═══ MATERIAL FOR THIS EXERCISE

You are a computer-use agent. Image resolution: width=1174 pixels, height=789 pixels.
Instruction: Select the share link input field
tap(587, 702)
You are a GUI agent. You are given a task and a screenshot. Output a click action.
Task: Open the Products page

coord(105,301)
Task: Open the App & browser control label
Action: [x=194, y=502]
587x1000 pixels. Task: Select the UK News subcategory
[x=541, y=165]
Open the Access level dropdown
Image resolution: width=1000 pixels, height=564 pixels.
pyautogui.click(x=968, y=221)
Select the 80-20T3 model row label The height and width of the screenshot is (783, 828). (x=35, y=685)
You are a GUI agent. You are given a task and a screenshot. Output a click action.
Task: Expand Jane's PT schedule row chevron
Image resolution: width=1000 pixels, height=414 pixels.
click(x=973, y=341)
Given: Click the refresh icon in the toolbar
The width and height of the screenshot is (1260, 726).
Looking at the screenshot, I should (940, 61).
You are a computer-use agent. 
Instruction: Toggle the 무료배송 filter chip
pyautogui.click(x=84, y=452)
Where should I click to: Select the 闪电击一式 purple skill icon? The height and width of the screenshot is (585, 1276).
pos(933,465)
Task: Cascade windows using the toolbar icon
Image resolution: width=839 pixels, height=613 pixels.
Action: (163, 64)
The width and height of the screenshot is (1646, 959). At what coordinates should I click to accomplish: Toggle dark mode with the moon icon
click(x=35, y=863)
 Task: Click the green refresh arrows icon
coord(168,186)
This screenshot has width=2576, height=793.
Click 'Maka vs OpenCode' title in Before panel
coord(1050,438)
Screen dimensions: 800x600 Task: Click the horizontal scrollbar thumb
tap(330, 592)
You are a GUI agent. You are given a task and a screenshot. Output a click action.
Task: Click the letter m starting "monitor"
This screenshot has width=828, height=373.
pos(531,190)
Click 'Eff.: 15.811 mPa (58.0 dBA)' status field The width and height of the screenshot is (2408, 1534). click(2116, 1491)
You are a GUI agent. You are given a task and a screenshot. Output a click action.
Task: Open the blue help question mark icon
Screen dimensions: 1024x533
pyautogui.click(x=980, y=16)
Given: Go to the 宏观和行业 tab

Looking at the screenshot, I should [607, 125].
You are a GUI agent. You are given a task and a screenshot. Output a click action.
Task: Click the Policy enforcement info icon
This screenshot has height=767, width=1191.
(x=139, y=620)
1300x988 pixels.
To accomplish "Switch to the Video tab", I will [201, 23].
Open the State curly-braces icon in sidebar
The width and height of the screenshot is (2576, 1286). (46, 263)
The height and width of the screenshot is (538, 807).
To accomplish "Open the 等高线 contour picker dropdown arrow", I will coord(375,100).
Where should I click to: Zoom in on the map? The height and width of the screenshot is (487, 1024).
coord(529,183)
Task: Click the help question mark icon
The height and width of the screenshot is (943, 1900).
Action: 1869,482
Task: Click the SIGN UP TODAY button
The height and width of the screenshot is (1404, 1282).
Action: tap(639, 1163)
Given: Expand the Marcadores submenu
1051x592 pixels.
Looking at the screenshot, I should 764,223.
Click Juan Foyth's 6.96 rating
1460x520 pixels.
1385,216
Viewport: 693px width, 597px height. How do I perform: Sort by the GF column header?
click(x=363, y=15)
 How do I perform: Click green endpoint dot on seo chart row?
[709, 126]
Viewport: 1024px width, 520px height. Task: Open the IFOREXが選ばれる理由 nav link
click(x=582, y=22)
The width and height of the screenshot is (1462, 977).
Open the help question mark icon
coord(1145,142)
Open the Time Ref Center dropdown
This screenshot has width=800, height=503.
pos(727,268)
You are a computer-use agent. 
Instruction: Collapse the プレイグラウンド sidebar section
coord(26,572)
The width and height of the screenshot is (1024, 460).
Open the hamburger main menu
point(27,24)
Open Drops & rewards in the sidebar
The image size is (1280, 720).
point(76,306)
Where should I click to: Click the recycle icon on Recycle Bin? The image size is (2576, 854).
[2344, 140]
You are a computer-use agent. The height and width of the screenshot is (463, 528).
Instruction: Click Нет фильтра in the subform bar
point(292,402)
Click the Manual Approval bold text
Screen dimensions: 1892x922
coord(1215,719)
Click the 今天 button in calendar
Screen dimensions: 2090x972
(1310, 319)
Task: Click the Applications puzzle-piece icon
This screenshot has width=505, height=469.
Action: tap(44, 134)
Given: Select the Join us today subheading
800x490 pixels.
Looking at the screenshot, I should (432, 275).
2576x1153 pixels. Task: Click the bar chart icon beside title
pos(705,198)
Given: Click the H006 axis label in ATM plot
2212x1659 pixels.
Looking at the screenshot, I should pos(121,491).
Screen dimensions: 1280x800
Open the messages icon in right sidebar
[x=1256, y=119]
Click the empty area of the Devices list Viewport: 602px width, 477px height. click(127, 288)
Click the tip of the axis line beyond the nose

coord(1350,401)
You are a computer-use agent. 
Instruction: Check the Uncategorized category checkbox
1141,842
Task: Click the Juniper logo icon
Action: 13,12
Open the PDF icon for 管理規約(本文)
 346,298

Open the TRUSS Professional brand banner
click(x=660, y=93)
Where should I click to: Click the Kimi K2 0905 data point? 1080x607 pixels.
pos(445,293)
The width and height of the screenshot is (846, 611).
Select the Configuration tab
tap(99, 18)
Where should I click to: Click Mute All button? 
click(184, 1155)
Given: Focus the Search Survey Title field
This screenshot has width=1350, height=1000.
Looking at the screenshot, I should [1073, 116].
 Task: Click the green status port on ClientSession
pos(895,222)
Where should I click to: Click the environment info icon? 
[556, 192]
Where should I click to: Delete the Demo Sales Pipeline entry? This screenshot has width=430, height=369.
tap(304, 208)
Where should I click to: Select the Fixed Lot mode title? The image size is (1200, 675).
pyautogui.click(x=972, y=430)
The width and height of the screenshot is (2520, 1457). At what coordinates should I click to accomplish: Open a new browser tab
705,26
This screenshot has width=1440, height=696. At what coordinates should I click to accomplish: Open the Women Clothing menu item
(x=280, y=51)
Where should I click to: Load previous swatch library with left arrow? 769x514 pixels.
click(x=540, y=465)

══════

GIVEN PROBLEM: Swap each "GUI agent" throughout the material for "interface agent" and reproduce the lines with nothing else altered.

FINISHED TASK:
You are a computer-use agent. Image resolution: width=1174 pixels, height=789 pixels.
Instruction: Select the share link input field
tap(587, 702)
You are a interface agent. You are given a task and a screenshot. Output a click action.
Task: Open the Products page

coord(105,301)
Task: Open the App & browser control label
Action: [x=194, y=502]
587x1000 pixels. Task: Select the UK News subcategory
[x=541, y=165]
Open the Access level dropdown
Image resolution: width=1000 pixels, height=564 pixels.
pyautogui.click(x=968, y=221)
Select the 80-20T3 model row label The height and width of the screenshot is (783, 828). (x=35, y=685)
You are a interface agent. You are given a task and a screenshot. Output a click action.
Task: Expand Jane's PT schedule row chevron
Image resolution: width=1000 pixels, height=414 pixels.
click(x=973, y=341)
Given: Click the refresh icon in the toolbar
The width and height of the screenshot is (1260, 726).
Looking at the screenshot, I should (940, 61).
You are a computer-use agent. 
Instruction: Toggle the 무료배송 filter chip
pyautogui.click(x=84, y=452)
Where should I click to: Select the 闪电击一式 purple skill icon? The height and width of the screenshot is (585, 1276).
pos(933,465)
Task: Cascade windows using the toolbar icon
Image resolution: width=839 pixels, height=613 pixels.
Action: (163, 64)
The width and height of the screenshot is (1646, 959). At what coordinates should I click to accomplish: Toggle dark mode with the moon icon
click(x=35, y=863)
 Task: Click the green refresh arrows icon
coord(168,186)
This screenshot has width=2576, height=793.
Click 'Maka vs OpenCode' title in Before panel
coord(1050,438)
Screen dimensions: 800x600 Task: Click the horizontal scrollbar thumb
tap(330, 592)
You are a interface agent. You are given a task and a screenshot. Output a click action.
Task: Click the letter m starting "monitor"
This screenshot has width=828, height=373.
pos(531,190)
Click 'Eff.: 15.811 mPa (58.0 dBA)' status field The width and height of the screenshot is (2408, 1534). click(2116, 1491)
You are a interface agent. You are given a task and a screenshot. Output a click action.
Task: Open the blue help question mark icon
Screen dimensions: 1024x533
pyautogui.click(x=980, y=16)
Given: Go to the 宏观和行业 tab

Looking at the screenshot, I should [607, 125].
You are a interface agent. You are given a task and a screenshot. Output a click action.
Task: Click the Policy enforcement info icon
This screenshot has height=767, width=1191.
(x=139, y=620)
1300x988 pixels.
To accomplish "Switch to the Video tab", I will [201, 23].
Open the State curly-braces icon in sidebar
The width and height of the screenshot is (2576, 1286). (46, 263)
The height and width of the screenshot is (538, 807).
To accomplish "Open the 等高线 contour picker dropdown arrow", I will coord(375,100).
Where should I click to: Zoom in on the map? The height and width of the screenshot is (487, 1024).
coord(529,183)
Task: Click the help question mark icon
The height and width of the screenshot is (943, 1900).
Action: 1869,482
Task: Click the SIGN UP TODAY button
The height and width of the screenshot is (1404, 1282).
Action: tap(639, 1163)
Given: Expand the Marcadores submenu
1051x592 pixels.
Looking at the screenshot, I should 764,223.
Click Juan Foyth's 6.96 rating
1460x520 pixels.
1385,216
Viewport: 693px width, 597px height. How do I perform: Sort by the GF column header?
click(x=363, y=15)
 How do I perform: Click green endpoint dot on seo chart row?
[709, 126]
Viewport: 1024px width, 520px height. Task: Open the IFOREXが選ばれる理由 nav link
click(x=582, y=22)
The width and height of the screenshot is (1462, 977).
Open the help question mark icon
coord(1145,142)
Open the Time Ref Center dropdown
This screenshot has width=800, height=503.
pos(727,268)
You are a computer-use agent. 
Instruction: Collapse the プレイグラウンド sidebar section
coord(26,572)
The width and height of the screenshot is (1024, 460).
Open the hamburger main menu
point(27,24)
Open Drops & rewards in the sidebar
The image size is (1280, 720).
point(76,306)
Where should I click to: Click the recycle icon on Recycle Bin? The image size is (2576, 854).
[2344, 140]
You are a computer-use agent. The height and width of the screenshot is (463, 528).
Instruction: Click Нет фильтра in the subform bar
point(292,402)
Click the Manual Approval bold text
Screen dimensions: 1892x922
coord(1215,719)
Click the 今天 button in calendar
Screen dimensions: 2090x972
(1310, 319)
Task: Click the Applications puzzle-piece icon
This screenshot has width=505, height=469.
Action: tap(44, 134)
Given: Select the Join us today subheading
800x490 pixels.
Looking at the screenshot, I should (432, 275).
2576x1153 pixels. Task: Click the bar chart icon beside title
pos(705,198)
Given: Click the H006 axis label in ATM plot
2212x1659 pixels.
Looking at the screenshot, I should pos(121,491).
Screen dimensions: 1280x800
Open the messages icon in right sidebar
[x=1256, y=119]
Click the empty area of the Devices list Viewport: 602px width, 477px height. click(127, 288)
Click the tip of the axis line beyond the nose

coord(1350,401)
You are a computer-use agent. 
Instruction: Check the Uncategorized category checkbox
1141,842
Task: Click the Juniper logo icon
Action: 13,12
Open the PDF icon for 管理規約(本文)
 346,298

Open the TRUSS Professional brand banner
click(x=660, y=93)
Where should I click to: Click the Kimi K2 0905 data point? 1080x607 pixels.
pos(445,293)
The width and height of the screenshot is (846, 611).
Select the Configuration tab
tap(99, 18)
Where should I click to: Click Mute All button? 
click(184, 1155)
Given: Focus the Search Survey Title field
This screenshot has width=1350, height=1000.
Looking at the screenshot, I should [1073, 116].
 Task: Click the green status port on ClientSession
pos(895,222)
Where should I click to: Click the environment info icon? 
[556, 192]
Where should I click to: Delete the Demo Sales Pipeline entry? This screenshot has width=430, height=369.
tap(304, 208)
Where should I click to: Select the Fixed Lot mode title? The image size is (1200, 675).
pyautogui.click(x=972, y=430)
The width and height of the screenshot is (2520, 1457). At what coordinates should I click to accomplish: Open a new browser tab
705,26
This screenshot has width=1440, height=696. At what coordinates should I click to accomplish: Open the Women Clothing menu item
(x=280, y=51)
Where should I click to: Load previous swatch library with left arrow? 769x514 pixels.
click(x=540, y=465)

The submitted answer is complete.